Core regimes (as of 2026)
| Regime | Scope | Lawful-basis model |
|---|---|---|
| GDPR (EU/EEA) | EU/EEA residents' personal data | Requires one of six named bases (consent, contract, legal obligation, vital interests, public task, legitimate interests) |
| UK GDPR + DPA 2018 | UK residents | Mirrors GDPR post-Brexit |
| CCPA/CPRA (California) | CA residents; only state law also covering employees and B2B contacts | Notice-at-collection + opt-out of sale/share; no consent-first gate |
| Other US state laws | 20 states in effect by 2026 (e.g., VA, CO, TX, CT; IN/KY/RI live Jan 1 2026) | Mostly VA-template: opt-out + opt-in for sensitive data |
- You MUST NOT assume a single regime covers all users — most products are multi-jurisdictional.
- Treat the US state landscape as a moving target: pin your applicability matrix to a dated revision and SHOULD re-check quarterly. Federal court injunctions and new effective dates change the picture (forecast: more states will join through 2026–2027).

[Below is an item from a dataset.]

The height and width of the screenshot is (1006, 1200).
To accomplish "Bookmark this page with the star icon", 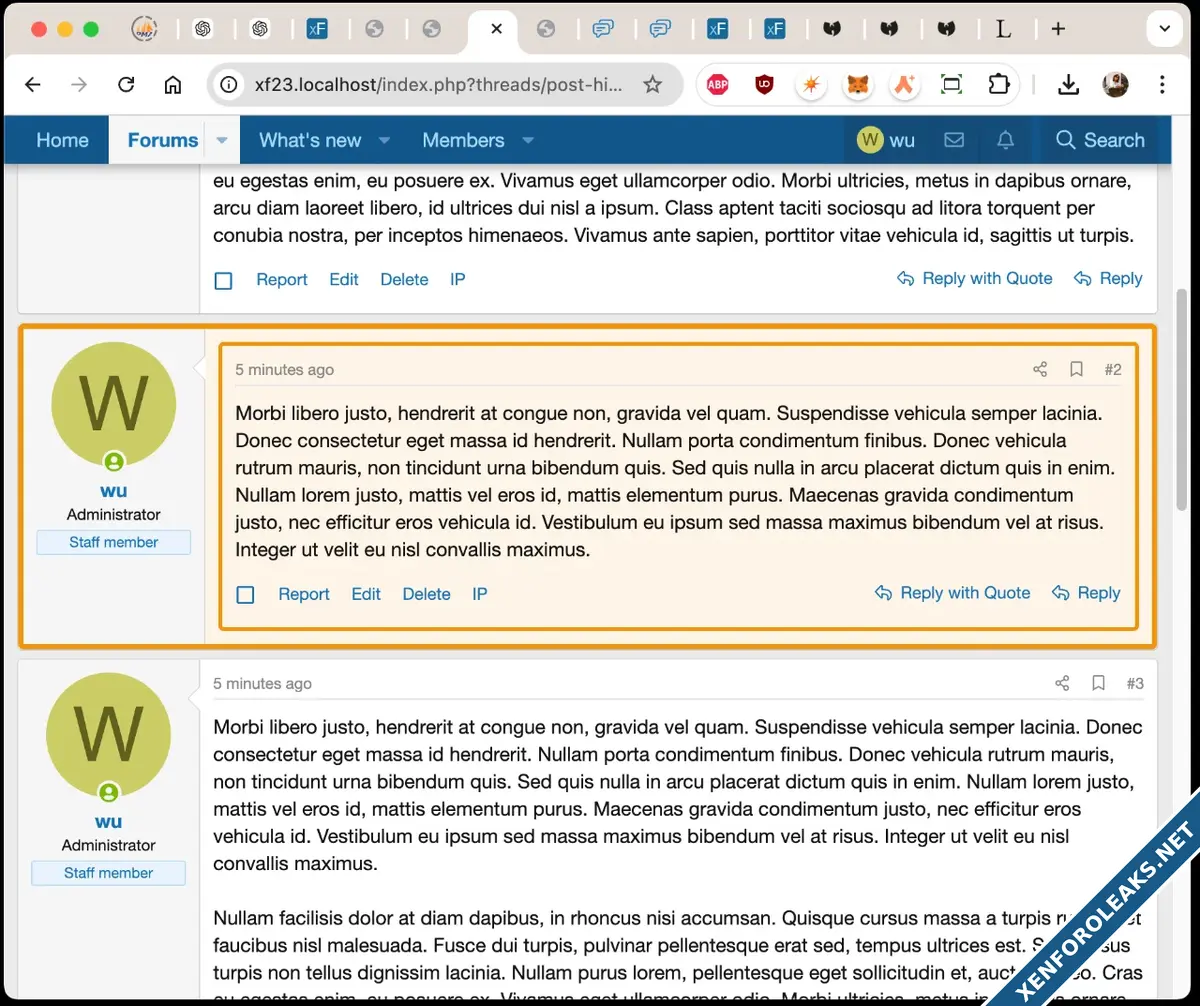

Shared principles to encode
These appear across GDPR and most US state laws, so build to them once:
- lawful basis: You MUST establish and record a lawful basis (GDPR) or required notice/opt-out posture (US) before collection.
- data minimization: You MUST collect only data needed for the stated purpose. Default to not collecting.
- purpose limitation: You MUST use data only for the purposes disclosed at collection. New purpose requires new basis/notice.
- storage limitation: You MUST define retention per data type and delete or anonymize when it expires.
- transparency: You MUST disclose what is collected, why, and with whom it is shared, in plain language at the point of collection.
- data subject rights: You SHOULD design for access, correction, deletion, and opt-out from the start (see
agenticdevelopercookbook://guidelines/planning/security/privacy-by-design).
Controller vs processor
- Controller (GDPR) / business (CCPA): decides why and how data is processed; owns the lawful basis and most rights obligations.
- Processor (GDPR) / service provider (CCPA): acts only on documented instructions from the controller.
- You MUST identify which role each system plays before design. Processor relationships MUST be governed by a written data processing agreement (DPA).
Before you collect
- Determine applicable regimes from user geography and data types (special-category/sensitive data raises the bar).
- Confirm a lawful basis or required notice/opt-out posture — and record it.
- Confirm minimization, retention, and a deletion path exist for each field.
- You SHOULD consult counsel for binding interpretation; agents MUST NOT treat this guideline as legal sign-off.